§ MATERIAL FOR THE TASK

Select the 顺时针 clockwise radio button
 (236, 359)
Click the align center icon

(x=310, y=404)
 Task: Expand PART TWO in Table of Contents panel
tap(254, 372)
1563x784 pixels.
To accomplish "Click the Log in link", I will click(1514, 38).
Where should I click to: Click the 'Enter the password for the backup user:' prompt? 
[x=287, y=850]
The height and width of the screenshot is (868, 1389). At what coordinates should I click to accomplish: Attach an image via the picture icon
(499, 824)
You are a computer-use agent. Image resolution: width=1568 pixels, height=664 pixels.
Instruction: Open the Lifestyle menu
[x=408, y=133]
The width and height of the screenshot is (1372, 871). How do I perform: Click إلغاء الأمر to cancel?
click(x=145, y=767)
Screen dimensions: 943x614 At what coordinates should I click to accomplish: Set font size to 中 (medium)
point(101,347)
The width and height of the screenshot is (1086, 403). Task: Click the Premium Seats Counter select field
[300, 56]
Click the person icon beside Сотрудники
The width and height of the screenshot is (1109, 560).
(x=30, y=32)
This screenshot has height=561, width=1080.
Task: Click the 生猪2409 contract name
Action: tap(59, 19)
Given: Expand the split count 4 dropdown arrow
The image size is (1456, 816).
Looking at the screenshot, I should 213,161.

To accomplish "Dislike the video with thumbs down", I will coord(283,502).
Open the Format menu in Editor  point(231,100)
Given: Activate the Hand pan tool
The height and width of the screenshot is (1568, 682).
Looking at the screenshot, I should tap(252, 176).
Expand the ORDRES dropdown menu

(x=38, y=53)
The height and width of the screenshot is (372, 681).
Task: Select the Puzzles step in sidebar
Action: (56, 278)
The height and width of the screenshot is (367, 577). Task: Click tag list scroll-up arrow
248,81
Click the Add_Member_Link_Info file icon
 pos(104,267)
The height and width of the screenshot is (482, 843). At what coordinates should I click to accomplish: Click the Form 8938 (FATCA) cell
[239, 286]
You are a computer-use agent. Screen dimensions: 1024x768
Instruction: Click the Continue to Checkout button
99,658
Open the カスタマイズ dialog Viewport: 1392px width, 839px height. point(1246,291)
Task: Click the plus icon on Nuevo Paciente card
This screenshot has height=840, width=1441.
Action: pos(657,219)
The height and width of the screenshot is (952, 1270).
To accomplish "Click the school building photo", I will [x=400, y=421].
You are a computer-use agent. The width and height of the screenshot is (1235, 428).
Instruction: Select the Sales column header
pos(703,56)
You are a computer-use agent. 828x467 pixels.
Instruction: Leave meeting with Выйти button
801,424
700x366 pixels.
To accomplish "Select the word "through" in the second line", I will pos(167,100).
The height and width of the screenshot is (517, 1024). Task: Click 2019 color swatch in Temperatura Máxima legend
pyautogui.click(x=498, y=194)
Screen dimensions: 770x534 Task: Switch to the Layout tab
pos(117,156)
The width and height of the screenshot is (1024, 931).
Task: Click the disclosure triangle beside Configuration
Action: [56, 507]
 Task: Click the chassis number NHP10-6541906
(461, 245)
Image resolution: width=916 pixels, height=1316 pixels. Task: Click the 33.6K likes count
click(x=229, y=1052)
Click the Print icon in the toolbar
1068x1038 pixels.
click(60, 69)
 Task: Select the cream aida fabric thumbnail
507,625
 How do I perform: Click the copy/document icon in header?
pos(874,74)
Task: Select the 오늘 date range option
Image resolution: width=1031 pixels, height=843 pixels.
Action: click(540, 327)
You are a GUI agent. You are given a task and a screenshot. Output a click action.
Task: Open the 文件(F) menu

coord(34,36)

§ AIM OF THE EXERCISE
Exactly one number is the answer: how many lines in the data include the word "computer".

§ YOUR SOLUTION
4